Dies ist die Hauptgeschichte, die Philippe Claudel in seinem Roman beschreibt. Umrankt wird sie allerdings noch von vielen anderen, die die Personen des Städtchens verinnerlichen, ihre grauen Seelen beschreibt. Angefangen von dem alten Staatsanwalt, der in einem Schloss neben dem Tatort lebt, über den Richter, der sich des Wortes als Waffe bemächtigt und über das tote Mädchen als eine x-beliebige spricht, sich somit bei der Bürgerschaft unbeliebt macht.

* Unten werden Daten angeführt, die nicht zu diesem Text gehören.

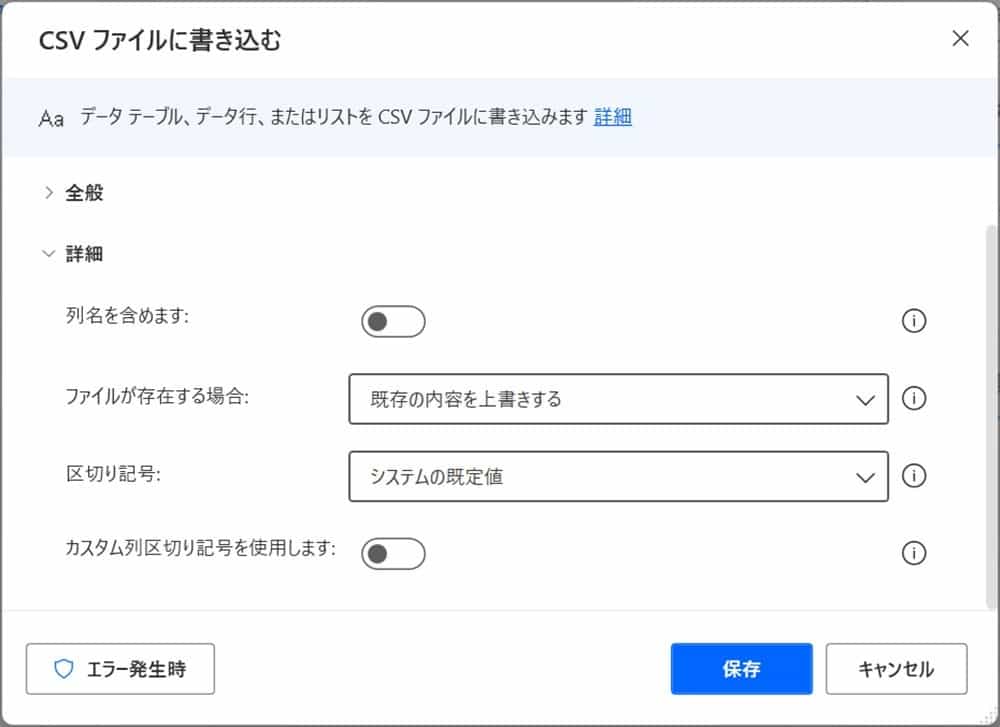Turn on the カスタム列区切り記号を使用します switch

(393, 554)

Erzählt, wird auch die Geschichte einer jungen Lehrerin, die kurz nach Kriegsbeginn in V. ihren Dienst antrat und somit einen geisteskranken Kollegen ersetzte. Auf den ersten Blick scheinen die Personen nicht recht miteinander zu harmonieren, doch zum Schluss fügt sich alles zu einem fantasievollen Ganzen.
Das Buch ist ein brillanter Einblick in das Leben eines kleinen Städtchens, er gibt Aufschlüsse über deren Bewohner. Der Krieg ist nur ein „Randdarsteller“, wie schon erwähnt drangen die Kriegswirren nicht recht nach V. durch und die Geschichte hätte auch zu jeder anderen Zeit passieren können. Nichts desto trotz liefert Claudel hier einen wunderbar spannenden Roman ab, dessen einfühlsamen philosophischen Charaktere sich durchaus mit denen von hochtrabenden Schriftstellern, wie zum Beispiel Milan Kundera, messen können. Claudel hat viele gute Bücher hervorgebracht, doch dies ist eindeutig sein bestes!